** TEXTO DEL DOCUMENTO **
-=-=-

Una noche Jesús me pidió que orara por las almas del purgatorio. Eran las cuatro y media y yo quería terminar de escribir mi diario, cuando Jesús me dijo:
–Hija
mía, aunque respeto tu cansancio, quiero pedirte que no te vayas a dormir hasta
que pongas por escrito el estado de sufrimiento de las almas del purgatorio. Yo
quiero que mis hermanos sacerdotes se unan a la cruzada de oración en favor de
las almas que sufren en el purgatorio. Ahora quiero aliviar a aquellas que
durante su vida con frecuencia me pidieron a Mí y a mi Madre, en la oración,
que tuviéramos piedad de ellas en el momento de su muerte y cuando estuvieran
en el lugar del sufrimiento.
Jesús me
llevó entonces a un lugar tan grande que yo no podía ver el final. Aunque el
lugar estaba oscuro, las almas allí parecían estar calmadas. Había un sinnúmero
de almas: llevaban ropa negra y estaban arrimadas
unas a otras. Todas parecían inmóviles, sin palabras y muy tristes. Mi
corazón casi se quebraba al verlas así. Supe que estas almas no recibían ayuda
alguna de nadie en la tierra, ni oración, ni sacrificios. Sabían que la hora de
su liberación no había llegado todavía pero confiaban en que no dilataría
mucho.

-=-=-

** CONJUNTO DE REGISTROS **
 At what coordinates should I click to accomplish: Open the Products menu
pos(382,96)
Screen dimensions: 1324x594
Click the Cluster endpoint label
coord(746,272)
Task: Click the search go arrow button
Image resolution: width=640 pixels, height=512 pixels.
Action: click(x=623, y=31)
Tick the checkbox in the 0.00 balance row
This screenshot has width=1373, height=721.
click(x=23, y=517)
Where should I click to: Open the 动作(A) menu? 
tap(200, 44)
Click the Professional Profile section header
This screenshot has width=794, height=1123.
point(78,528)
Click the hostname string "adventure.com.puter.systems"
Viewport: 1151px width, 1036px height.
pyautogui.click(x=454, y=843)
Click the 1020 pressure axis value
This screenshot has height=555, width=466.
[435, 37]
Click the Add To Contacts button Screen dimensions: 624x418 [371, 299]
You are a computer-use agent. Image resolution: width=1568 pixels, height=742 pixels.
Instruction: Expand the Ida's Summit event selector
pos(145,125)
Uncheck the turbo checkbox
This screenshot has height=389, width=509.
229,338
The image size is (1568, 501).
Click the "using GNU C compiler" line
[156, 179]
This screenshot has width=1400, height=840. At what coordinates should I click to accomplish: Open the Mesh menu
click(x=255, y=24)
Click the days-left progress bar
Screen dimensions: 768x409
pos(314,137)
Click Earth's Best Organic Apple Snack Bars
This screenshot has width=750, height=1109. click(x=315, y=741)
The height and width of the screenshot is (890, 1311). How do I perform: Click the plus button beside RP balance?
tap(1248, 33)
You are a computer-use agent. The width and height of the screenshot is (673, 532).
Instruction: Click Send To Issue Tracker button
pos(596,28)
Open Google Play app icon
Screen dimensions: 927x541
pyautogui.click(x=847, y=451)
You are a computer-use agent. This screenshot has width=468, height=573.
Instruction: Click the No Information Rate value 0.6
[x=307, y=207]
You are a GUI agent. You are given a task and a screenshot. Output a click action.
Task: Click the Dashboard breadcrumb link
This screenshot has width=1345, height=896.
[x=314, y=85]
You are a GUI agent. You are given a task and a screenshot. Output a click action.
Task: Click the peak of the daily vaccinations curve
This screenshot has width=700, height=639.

-=-=-

** CONSIGNA ESCRITA 1 **
Traduce al inglés esta oración del texto sobre las almas del purgatorio: «Mi corazón casi se quebraba al verlas así.»
** CONSIGNA ESCRITA 2 **
Enumera cada línea de los registros en la que aparezca la cadena «balance», copiándola sin cambios.

** RESPUESTA COMPLETA 1 **
My heart was almost breaking at seeing them like that.

** RESPUESTA COMPLETA 2 **
Tick the checkbox in the 0.00 balance row
The height and width of the screenshot is (890, 1311). How do I perform: Click the plus button beside RP balance?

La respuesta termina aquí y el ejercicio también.